Design and construction
- Architect: Don Hilarion Esquivel

= Casa Jaen I =

Historic house museum in Bataan, Philippines

The Don Hilarion Esquivel House, also known as Casa Jaen I, is a heritage house museum originally located at Jaen, Nueva Ecija built during the 1900s. Being the second house of the Esquivel family at Jaen, Nueva Ecija, it served as the venue for the homecoming of his son, Emmanuel Frias Esquivel, who studied at the United States. Their first house, which is also located at the same municipality, was built in 1890. At present, the house was re-located at Las Casas Filipinas de Acuzar, Bagac, Bataan.

It won the House Beautiful Award in 1917 by the Sunday Tribune. Other houses that have won the award were the El Nido, or Eugene Arthur Perkins residence in 1927 and La Casona, or Jacobo Zobel Mansion in 1928 - all designed by Andres Luna de San Pedro.
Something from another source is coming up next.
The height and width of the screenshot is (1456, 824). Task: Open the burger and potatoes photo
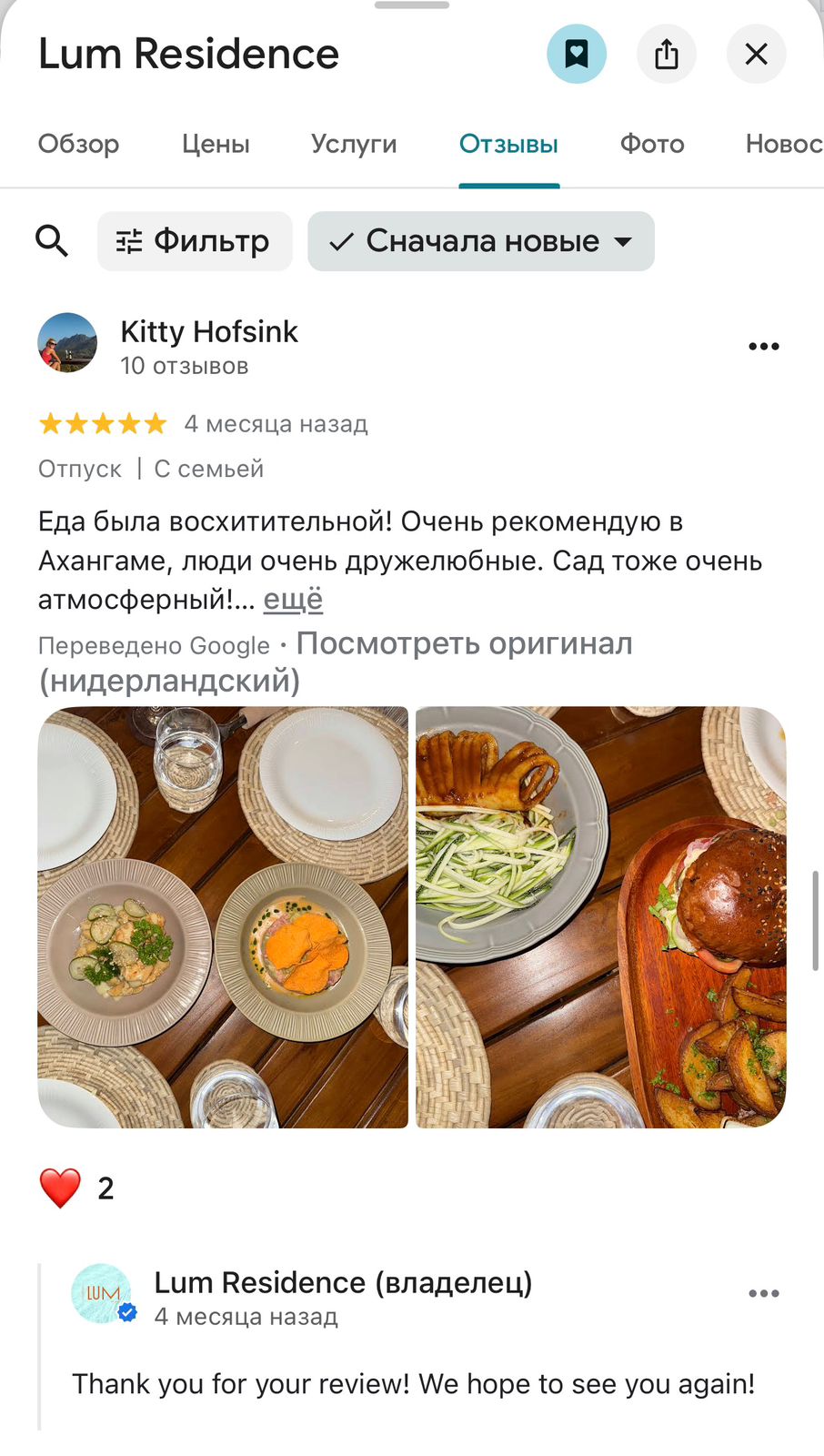click(601, 917)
==Architectural features==
The ground floor of the Don Hilarion Esquivel house were lined with stone flooring while the flooring of the second floor was made of wooden planks. The terrace, or azotea, was located at the rear portion of the house. Its windows were made of large glass panels, instead from the traditional capiz windows. Also, it has a protruding front room - similar to houses built during the American Colonial Period such as the Baldomero Aguinaldo Shrine in Kawit, Cavite. Below the front room are the porch, or porte cochere, and the main entrance.

The exterior and interior wall portions of the house still bears bullet holes - testifying to the history of the occupants before. Esquivels were one of the most influential families in Nueva Ecija. The upper walls of the interior partitions have decorative wooden panels, which improves the air circulation inside. The stairs possesses an elaborate design - leading up to the foyer, or caida, and a corridor, which links the living room, or sala, at the front of the house and the dining room, or comedor, at the rear side. The bedrooms are situated at the sides.